Originally posted by Truth1000
A little knowledge is a dangerous thing.
"Masons" only have the three degrees in the Blue Lodge. The further degrees are in other "situations."
The mere lack of information, however, should not pose any threat to your opinions.
Originally posted by Truth1000
You are correct, AM.
I apologize, as I obviously misinterpreted the direction of your post.
Originally posted by savvys84
A commendable pot OP. i have nothing against any shape or form of various rites or free masonry.
Regardless of the fundamentalist tract that you refer to, are you suggesting that the angel of darkness does not exist?
Originally posted by Truth1000
My father-in-law has been trying to talk me into the Scottish Rite for years, but I did specify that I wouldn't ride around in one of the little cars!
Originally posted by KSigMason
reply to post by AugustusMasonicus
I must say: Excellent post!
Not being in the Scottish Rite I find it funny how much importance is put on that body. I have my bias of course, being in the York Rite.
Originally posted by bushidomason
I wish i would have gone down the York Rite path before I went Scottish Rite. To me it seems like it was a smooth transition after the 3rd degree right into the York Rite degrees.

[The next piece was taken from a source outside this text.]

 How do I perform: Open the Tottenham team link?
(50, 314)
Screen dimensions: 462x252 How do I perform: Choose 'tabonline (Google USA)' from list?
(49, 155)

I have come to the conclusion that the York Rite bodies and Scottish Rite depend on which coast you are on in relation to their "popularity". I have noticed that York Rite is not so popular here on the West Coast, and rather that Scottish Rite is the most common. This is vice-versa when i travel to New York and the East Coast every other month. I wonder if there is an explanation about this?
Is it really that odd though? I mean, light-bringer sounds like a pretty apt description of what a telescope does...
Originally posted by oxford
Someone round here also said the Vatican has a telescope called Lucifer, which is a really odd choice of names.